On Gaza

COURTESY IMAGE / WIKIMEDIA COMMONS

Liam Glavin ‘27 (he/him) is a government major from Falls Church, Virginia. He loves running, reading and spending time with friends and hopes to instill values of political and civic engagement across the community. Contact him at ljglavin@wm.edu.

The views expressed in the article are the author’s own.

August 10, 2024, Israel bombed the Al-Tabi’in School, located in Gaza City, which held displaced Palestinians and killed an estimated 100 people. 

Witnesses describe scorched earth: dismembered bodies, charred corpses, heads blown off and unspeakable atrocities, as reported by The Middle East Monitor. Palestinians frantically panned through the rubble, looking for what remained of their loved ones. Bodies were left unidentifiable, with remains left in plastic bags. 

The Al-Tabi’in Massacre was not an isolated incident. There’s been the Flour Massacre, condemned by UN experts. There’s been the Tents Massacre, reported by Jacobin and numerous other publications, sparking worldwide condemnation. There’s been the continual massacre of schools and hospitals, further condemned by UN leaders and experts. Medical workers slaughtered, per The New York Times. Aid workers deliberately attacked and killed, per Human Rights Watch. Journalists executed attempting to do their job, per the Committee to Protect Journalists. Incalculable amounts of suffering perpetrated by the Israeli military toward the Palestinian people. A cyclical existence of torment, death and despair. 
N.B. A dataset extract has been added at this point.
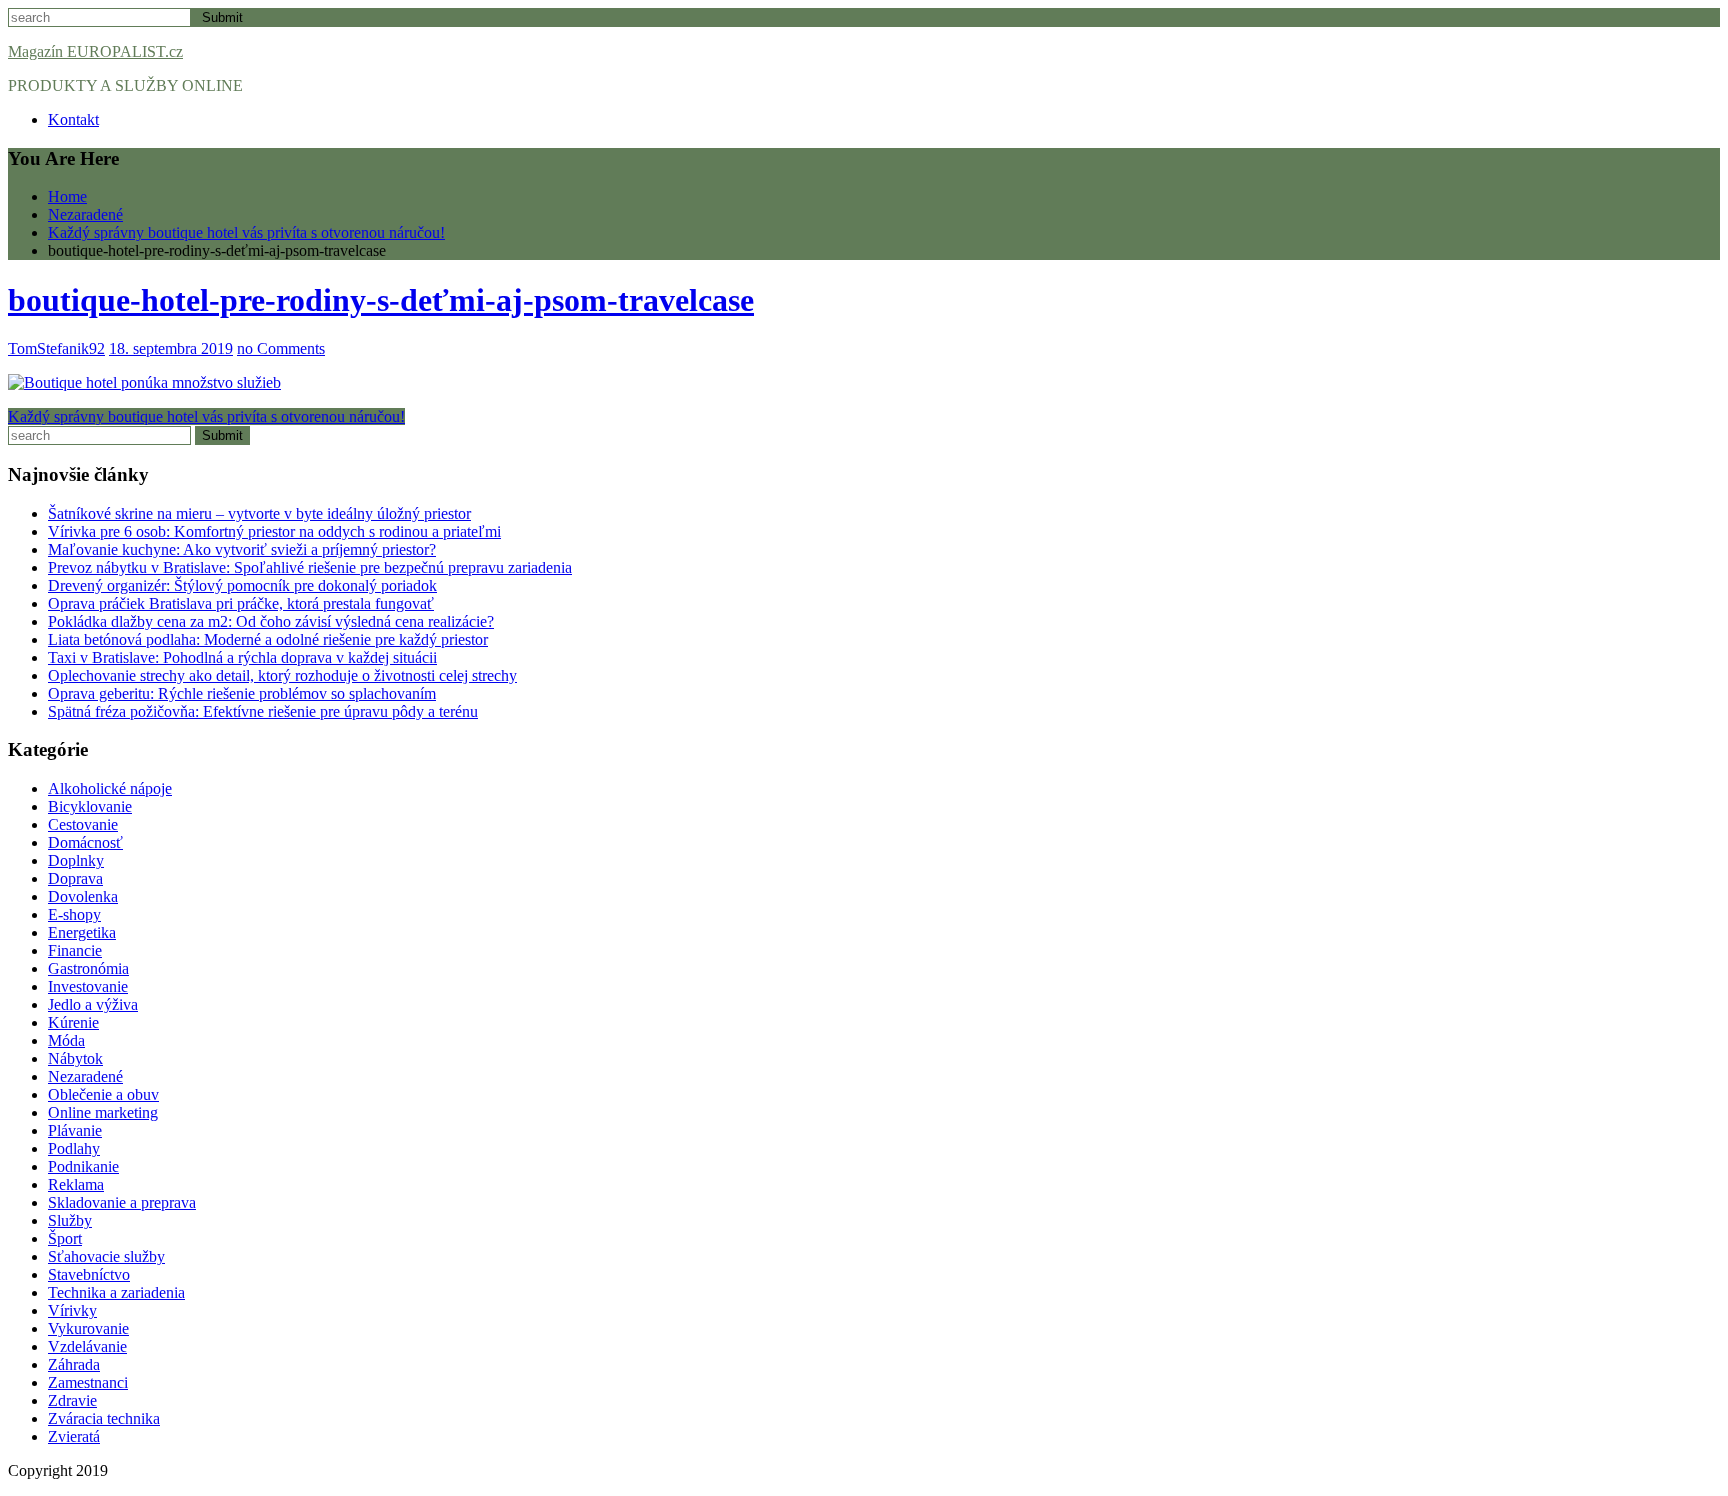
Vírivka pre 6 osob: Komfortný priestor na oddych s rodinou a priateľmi (274, 531)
According to an article published in The Lancet, a world-leading academic journal, when accounting for indirect deaths caused “beyond the direct harm from violence,” the death toll from this conflict could conservatively be attributed to an estimated 186,000 dead, with the true figure likely far above that. 186,000 represents approximately 10% of Gaza’s total population. 

What will you allow yourself to be complicit in? This university has refused to “pursue a boycott of Israel,” an entity ruled by the International Court of Justice through an interim decision to be engaging in a plausible campaign of genocide against the Palestinian people. Who are we, as not only members of this university but as fellow human beings, if we cannot stand against genocide? 

For the people and children of Gaza who will never again breathe life into this world and for a world ravaged by so much suffering and oppression, do something. Do anything. Contact your elected representatives on and off campus. Attend local government meetings and protests. Be a constant source of pressure to those in positions of power because eventually, when the time comes and enough pressure builds up, it has to go somewhere.